Here we create a levenshtein pointer and initialize it with three different pairs of words (obviously only uncommenting one at a time). If lev_init works we then call the calc and print functions before calling the free function.

Compile and run the code with these commands.

Compile and Run

gcc main.c levenshtein.c -std=c11 -lm -o main
./main

I have already included the banama/banana output above so won't repeat it here. The word distance there was 1, so banana easily qualifies as a sensible suggestion if somebody mis-types banama. However, if you typed banama you wouldn't expect your word processor to suggest elephant, so let's try those two words.

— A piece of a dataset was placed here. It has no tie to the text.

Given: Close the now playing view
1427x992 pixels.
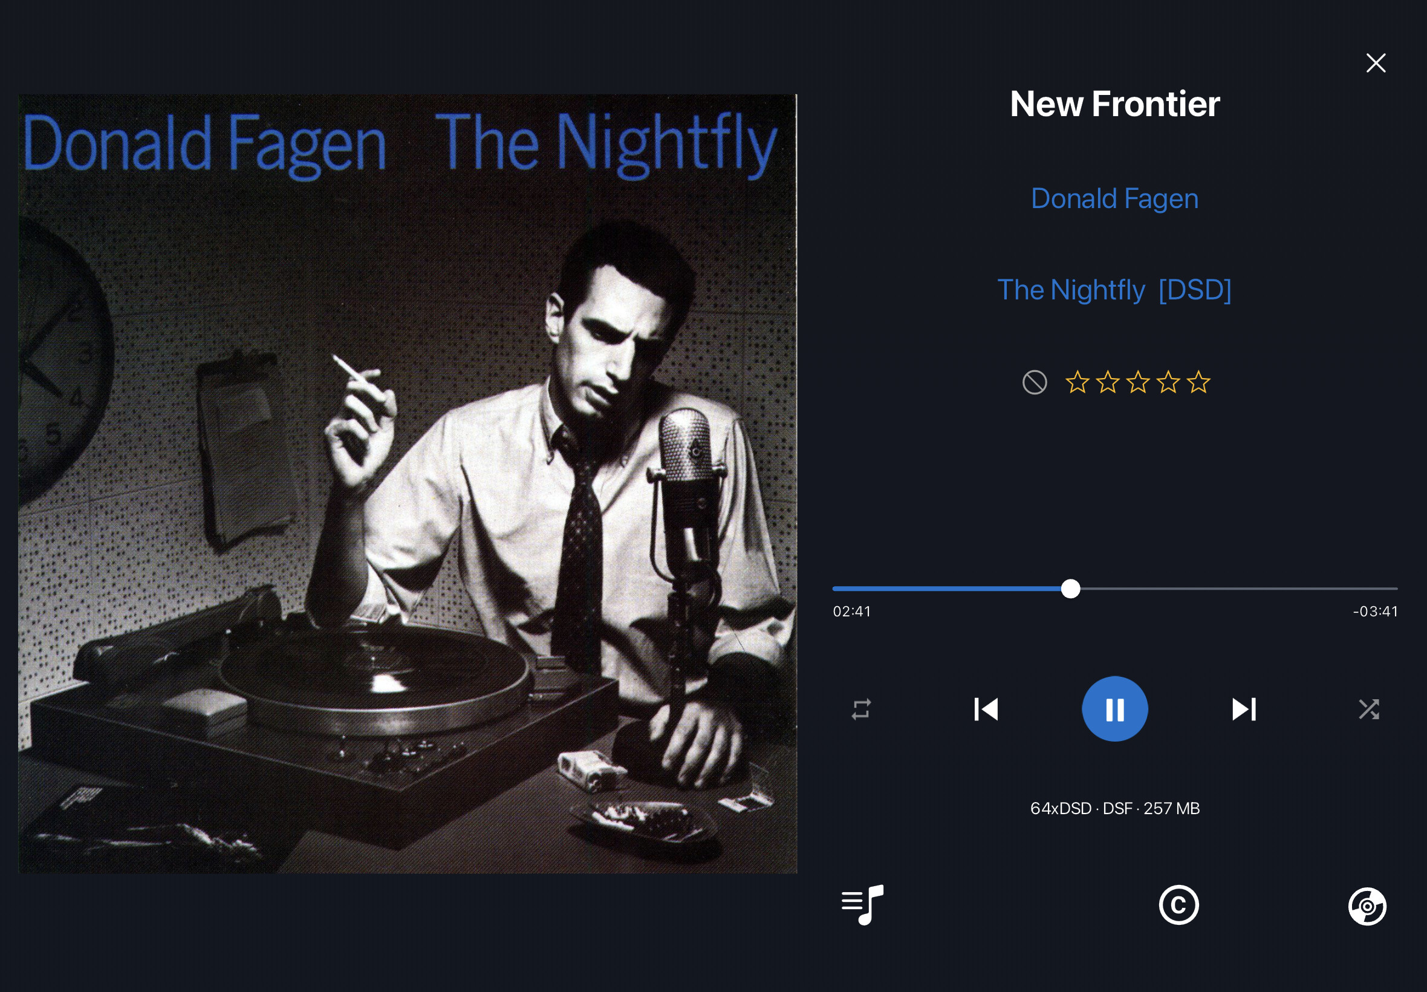Looking at the screenshot, I should (1375, 63).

Program Output = "banama" and "elephant"

---------------------------------------------
| codedrome.com - Levenshtein Word Distance |
---------------------------------------------

e    l    e    p    h    a    n    t

0    1    2    3    4    5    6    7    8

b     1    1    2    3    4    5    6    7    8

a     2    2    2    3    4    5    5    6    7

n     3    3    3    3    4    5    6    5    6

a     4    4    4    4    4    5    5    6    6

m     5    5    5    5    5    5    6    6    7

a     6    6    6    6    6    6    5    6    7

Minimum cost of transforming "banama" to "elephant" = 7

The word distance here is 7 as banama needs to be almost completely re-typed to get to elephant. Clearly not a valid alternative.

Program Output = "levinstein" and "levenshtein"

---------------------------------------------
| codedrome.com - Levenshtein Word Distance |
---------------------------------------------

l    e    v    e    n    s    h    t    e    i    n

0    1    2    3    4    5    6    7    8    9   10   11

l     1    0    1    2    3    4    5    6    7    8    9   10

e     2    1    0    1    2    3    4    5    6    7    8    9

v     3    2    1    0    1    2    3    4    5    6    7    8

i     4    3    2    1    1    2    3    4    5    6    6    7

n     5    4    3    2    2    1    2    3    4    5    6    6

s     6    5    4    3    3    2    1    2    3    4    5    6

t     7    6    5    4    4    3    2    2    2    3    4    5

e     8    7    6    5    4    4    3    3    3    2    3    4

i     9    8    7    6    5    5    4    4    4    3    2    3

n    10    9    8    7    6    5    5    5    5    4    3    2

Minimum cost of transforming "levinstein" to "levenshtein" = 2

Finally levinstein/levenshtein. One substitution and one insertion give us a word distance of 2, also a sensible suggestion. You would probably consider word distances of 2 or perhaps 3 to be reasonable for alternative suggestions, but no more.